[SUPPLIED MATERIAL]:
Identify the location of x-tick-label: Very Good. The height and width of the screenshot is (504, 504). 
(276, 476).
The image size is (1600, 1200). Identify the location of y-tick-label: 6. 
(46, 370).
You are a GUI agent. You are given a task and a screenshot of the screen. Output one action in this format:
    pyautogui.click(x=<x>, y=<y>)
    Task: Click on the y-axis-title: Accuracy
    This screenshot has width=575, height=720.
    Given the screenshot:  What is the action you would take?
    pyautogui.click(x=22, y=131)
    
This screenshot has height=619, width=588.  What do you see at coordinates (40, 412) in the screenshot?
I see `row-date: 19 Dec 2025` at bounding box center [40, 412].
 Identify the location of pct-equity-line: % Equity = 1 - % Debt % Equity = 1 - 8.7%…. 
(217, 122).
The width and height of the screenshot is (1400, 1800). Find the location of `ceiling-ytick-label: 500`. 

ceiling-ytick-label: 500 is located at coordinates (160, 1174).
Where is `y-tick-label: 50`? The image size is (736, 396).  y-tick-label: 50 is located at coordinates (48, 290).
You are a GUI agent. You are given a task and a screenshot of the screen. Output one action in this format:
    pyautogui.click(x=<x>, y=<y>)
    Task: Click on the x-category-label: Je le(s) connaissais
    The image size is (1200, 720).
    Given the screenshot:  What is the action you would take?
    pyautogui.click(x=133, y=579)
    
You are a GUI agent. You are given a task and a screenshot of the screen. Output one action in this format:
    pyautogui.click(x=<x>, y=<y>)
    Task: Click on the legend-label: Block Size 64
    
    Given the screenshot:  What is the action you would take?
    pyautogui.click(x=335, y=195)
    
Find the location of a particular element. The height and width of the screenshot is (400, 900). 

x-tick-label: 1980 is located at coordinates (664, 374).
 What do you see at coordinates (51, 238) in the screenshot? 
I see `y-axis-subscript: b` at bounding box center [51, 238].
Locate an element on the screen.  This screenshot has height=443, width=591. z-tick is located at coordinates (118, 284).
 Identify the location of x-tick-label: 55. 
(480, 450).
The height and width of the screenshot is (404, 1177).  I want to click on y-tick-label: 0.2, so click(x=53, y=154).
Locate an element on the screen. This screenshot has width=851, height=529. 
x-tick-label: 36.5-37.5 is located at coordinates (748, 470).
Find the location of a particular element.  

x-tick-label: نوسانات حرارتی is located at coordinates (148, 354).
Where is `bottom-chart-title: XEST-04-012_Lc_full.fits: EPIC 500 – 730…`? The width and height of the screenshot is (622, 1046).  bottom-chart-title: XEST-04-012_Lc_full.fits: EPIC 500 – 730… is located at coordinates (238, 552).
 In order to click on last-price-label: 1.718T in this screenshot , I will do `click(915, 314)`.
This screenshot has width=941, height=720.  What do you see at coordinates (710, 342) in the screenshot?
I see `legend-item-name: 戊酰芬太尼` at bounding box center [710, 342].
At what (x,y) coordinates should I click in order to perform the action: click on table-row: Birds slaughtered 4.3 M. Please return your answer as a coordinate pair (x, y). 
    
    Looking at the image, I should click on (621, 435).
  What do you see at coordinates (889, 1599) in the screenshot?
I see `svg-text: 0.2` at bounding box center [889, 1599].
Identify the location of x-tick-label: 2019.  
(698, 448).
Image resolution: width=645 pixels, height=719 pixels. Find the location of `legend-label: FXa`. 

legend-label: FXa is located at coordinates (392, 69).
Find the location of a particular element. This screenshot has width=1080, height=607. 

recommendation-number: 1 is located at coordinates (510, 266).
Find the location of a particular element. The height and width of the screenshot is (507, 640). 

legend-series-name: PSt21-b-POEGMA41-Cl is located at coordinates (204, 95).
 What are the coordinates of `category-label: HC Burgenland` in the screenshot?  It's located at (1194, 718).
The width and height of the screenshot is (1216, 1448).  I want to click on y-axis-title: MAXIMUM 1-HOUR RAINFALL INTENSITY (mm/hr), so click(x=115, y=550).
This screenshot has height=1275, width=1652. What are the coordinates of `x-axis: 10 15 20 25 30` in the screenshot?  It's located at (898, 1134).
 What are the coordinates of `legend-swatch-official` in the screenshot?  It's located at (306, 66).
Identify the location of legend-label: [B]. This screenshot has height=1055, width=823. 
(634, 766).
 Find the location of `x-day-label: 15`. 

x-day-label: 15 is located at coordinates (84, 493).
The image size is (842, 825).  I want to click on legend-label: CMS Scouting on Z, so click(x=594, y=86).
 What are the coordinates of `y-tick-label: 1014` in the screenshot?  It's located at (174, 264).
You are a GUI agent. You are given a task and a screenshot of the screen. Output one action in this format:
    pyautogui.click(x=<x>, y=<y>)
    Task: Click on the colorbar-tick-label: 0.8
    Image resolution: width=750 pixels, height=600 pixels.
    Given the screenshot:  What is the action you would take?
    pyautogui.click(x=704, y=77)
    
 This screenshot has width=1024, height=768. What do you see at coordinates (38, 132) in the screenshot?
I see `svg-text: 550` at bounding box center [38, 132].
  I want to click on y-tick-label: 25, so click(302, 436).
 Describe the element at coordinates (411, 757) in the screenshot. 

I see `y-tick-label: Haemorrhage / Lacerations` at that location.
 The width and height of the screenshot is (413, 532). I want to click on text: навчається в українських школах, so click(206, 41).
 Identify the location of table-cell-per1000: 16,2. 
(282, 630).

[EXERCISE OBJECTIVE]:
Copy out each line of the rows above that contains the string "ceiling". Case counts.

[SOLUTION]:
The width and height of the screenshot is (1400, 1800). Find the location of `ceiling-ytick-label: 500`. 
ceiling-ytick-label: 500 is located at coordinates (160, 1174).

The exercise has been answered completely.